Hektoen International

A Journal of Medical Humanities

August Von Platen, inspiration for Death in Venice

Nicolas Roberto Robles
Bandajoz, Spain

August von Platen
Figure 1. Portrait of August Graft von Platen. Unknown Author – Holzstich 1879 In Gustav Adolf von Klöden: “Unser Deutsches Land und Volk” (Bayerische Staatsbibliothek München/Porträtsammlung). Via Wikimedia. Public Domain.
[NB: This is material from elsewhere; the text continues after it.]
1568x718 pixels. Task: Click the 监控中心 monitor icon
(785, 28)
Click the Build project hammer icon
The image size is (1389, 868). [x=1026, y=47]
Weil da, wo Schönheit waltet, Liebe waltet

Because where beauty reigns, love reigns

Sonette aus Venedig.

August von Platen was a German poet whose death inspired Thomas Mann to write Death in Venice. Descended from an impoverished noble family, he attended the Cadet School at Munich from ages ten to fourteen. Later he became interested in foreign languages and began to write verses. In 1813, he reported for military service and briefly took part in the 1815 campaign against Napoleon. In 1818, he entered the University of Würzburg, turned to Persian language and literature, and after 1819 devoted himself to poetry. In 1824 he took his first trip to Italy. He became fascinated by Venice and a year later wrote Sonnets from Venice.

Venedig liegt nur noch im Land der Träume
Und wirft nur Schatten her aus alten Tagen . . .

Venice lies only in the land of dreams,
And only casts shadows from days of old . . .

In 1825, he wrote his best-known poem, “Tristan,” about the experience of beauty, the nearness of death, and the eternal pain of love. He then returned to Germany, where he was taken into custody for having exceeded his leave for study purposes and going to Venice instead.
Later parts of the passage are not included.